INSTRUCTION: Copy everything in the listing below, starting at the line that contains "is (1900, 950)." and going down to the end of the listing. Keep every character identical.
BEGIN THE INPUT
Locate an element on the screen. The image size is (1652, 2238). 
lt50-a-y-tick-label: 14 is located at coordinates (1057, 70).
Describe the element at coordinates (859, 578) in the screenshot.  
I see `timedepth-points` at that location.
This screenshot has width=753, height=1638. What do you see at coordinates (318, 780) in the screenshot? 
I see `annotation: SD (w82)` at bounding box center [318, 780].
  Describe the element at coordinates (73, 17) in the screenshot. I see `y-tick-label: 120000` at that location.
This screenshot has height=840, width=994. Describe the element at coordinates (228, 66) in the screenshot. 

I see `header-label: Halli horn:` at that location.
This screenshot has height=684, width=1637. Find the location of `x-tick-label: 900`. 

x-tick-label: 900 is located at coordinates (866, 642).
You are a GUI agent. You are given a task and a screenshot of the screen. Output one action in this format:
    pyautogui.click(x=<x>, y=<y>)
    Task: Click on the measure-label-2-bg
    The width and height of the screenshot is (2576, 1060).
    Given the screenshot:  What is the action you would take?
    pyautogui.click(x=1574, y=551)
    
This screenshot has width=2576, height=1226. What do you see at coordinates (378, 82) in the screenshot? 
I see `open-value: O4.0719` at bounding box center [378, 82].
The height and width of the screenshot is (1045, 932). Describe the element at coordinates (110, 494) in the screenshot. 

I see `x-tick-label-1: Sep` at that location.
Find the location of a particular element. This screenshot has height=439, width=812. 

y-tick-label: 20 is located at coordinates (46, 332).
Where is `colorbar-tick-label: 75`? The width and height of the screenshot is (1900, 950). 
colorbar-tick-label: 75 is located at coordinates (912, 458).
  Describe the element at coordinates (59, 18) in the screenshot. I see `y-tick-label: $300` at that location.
END THE INPUT
EXERCISE ANSWER:
Where is `colorbar-tick-label: 75`? The width and height of the screenshot is (1900, 950). 
colorbar-tick-label: 75 is located at coordinates (912, 458).
  Describe the element at coordinates (59, 18) in the screenshot. I see `y-tick-label: $300` at that location.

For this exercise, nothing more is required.